Task directions = Output, word for word, the lines of this listing that fall between the line with "Мезотерапия (691, 790)" and the line with "Фотоэпиляция (693, 1184)", counting both of those lines, and no others.
----- Input data
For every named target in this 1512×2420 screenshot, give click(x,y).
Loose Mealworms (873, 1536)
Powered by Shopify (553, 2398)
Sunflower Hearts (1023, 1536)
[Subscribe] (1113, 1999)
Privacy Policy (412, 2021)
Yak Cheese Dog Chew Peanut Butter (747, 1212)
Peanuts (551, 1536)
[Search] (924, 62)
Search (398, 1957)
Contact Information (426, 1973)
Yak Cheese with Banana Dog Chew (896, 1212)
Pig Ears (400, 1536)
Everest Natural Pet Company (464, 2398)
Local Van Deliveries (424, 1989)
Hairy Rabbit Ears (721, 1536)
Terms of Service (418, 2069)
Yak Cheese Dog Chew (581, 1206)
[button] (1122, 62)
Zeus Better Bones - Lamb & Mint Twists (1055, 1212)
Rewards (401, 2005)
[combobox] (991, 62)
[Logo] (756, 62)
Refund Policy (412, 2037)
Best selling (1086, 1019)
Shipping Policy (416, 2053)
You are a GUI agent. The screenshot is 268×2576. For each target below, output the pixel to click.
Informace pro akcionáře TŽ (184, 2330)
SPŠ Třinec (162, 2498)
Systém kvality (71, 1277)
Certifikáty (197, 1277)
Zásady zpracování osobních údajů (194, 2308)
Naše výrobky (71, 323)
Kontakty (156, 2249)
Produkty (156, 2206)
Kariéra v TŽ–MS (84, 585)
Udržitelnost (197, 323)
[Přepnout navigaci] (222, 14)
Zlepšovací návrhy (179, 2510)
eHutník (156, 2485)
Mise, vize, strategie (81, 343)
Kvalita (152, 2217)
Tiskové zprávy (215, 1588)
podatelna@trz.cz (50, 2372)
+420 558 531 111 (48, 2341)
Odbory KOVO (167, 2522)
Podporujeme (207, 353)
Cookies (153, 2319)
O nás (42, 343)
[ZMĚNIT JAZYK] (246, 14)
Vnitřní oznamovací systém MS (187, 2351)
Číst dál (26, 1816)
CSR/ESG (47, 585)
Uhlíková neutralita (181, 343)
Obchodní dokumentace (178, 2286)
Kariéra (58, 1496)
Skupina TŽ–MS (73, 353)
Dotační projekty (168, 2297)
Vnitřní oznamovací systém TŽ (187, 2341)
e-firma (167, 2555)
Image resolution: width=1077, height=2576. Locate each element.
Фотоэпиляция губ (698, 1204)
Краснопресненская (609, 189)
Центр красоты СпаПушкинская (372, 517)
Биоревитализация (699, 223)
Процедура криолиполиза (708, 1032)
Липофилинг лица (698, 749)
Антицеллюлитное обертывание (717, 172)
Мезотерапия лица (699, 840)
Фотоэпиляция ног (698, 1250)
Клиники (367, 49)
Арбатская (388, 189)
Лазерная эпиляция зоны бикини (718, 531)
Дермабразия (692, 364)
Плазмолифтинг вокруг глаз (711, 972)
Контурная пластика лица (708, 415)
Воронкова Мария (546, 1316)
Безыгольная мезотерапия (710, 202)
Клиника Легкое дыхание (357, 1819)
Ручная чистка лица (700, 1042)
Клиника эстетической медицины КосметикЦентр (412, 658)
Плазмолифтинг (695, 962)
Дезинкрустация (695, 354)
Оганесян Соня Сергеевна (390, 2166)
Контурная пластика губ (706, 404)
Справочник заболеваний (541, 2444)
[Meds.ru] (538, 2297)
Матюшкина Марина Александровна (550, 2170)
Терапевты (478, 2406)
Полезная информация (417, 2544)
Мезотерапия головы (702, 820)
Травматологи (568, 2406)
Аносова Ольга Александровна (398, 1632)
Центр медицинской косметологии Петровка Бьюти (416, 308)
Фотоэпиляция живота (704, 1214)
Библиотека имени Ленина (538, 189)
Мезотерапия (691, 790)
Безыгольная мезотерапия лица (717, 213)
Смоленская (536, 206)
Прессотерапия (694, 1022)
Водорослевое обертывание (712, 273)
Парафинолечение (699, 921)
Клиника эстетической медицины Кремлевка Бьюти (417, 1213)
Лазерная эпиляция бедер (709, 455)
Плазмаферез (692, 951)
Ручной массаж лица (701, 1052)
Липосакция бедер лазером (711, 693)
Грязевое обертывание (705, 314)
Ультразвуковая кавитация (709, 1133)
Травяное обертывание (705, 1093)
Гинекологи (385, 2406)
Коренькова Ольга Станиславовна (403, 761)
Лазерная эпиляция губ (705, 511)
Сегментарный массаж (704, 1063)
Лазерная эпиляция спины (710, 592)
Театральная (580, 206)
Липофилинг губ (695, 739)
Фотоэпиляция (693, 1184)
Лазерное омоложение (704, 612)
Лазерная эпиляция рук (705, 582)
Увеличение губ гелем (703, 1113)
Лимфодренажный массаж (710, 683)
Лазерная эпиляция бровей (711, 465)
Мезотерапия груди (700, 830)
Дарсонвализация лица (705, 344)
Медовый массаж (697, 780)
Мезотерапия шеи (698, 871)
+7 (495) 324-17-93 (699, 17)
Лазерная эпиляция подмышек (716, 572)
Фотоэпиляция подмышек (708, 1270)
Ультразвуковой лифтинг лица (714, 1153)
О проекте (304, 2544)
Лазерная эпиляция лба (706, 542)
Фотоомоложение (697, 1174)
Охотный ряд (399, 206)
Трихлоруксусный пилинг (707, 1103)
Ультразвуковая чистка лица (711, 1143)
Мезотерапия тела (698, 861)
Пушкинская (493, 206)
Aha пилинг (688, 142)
----------
Solved exercise =
Мезотерапия (691, 790)
Безыгольная мезотерапия лица (717, 213)
Смоленская (536, 206)
Прессотерапия (694, 1022)
Водорослевое обертывание (712, 273)
Парафинолечение (699, 921)
Клиника эстетической медицины Кремлевка Бьюти (417, 1213)
Лазерная эпиляция бедер (709, 455)
Плазмаферез (692, 951)
Ручной массаж лица (701, 1052)
Липосакция бедер лазером (711, 693)
Грязевое обертывание (705, 314)
Ультразвуковая кавитация (709, 1133)
Травяное обертывание (705, 1093)
Гинекологи (385, 2406)
Коренькова Ольга Станиславовна (403, 761)
Лазерная эпиляция губ (705, 511)
Сегментарный массаж (704, 1063)
Лазерная эпиляция спины (710, 592)
Театральная (580, 206)
Липофилинг губ (695, 739)
Фотоэпиляция (693, 1184)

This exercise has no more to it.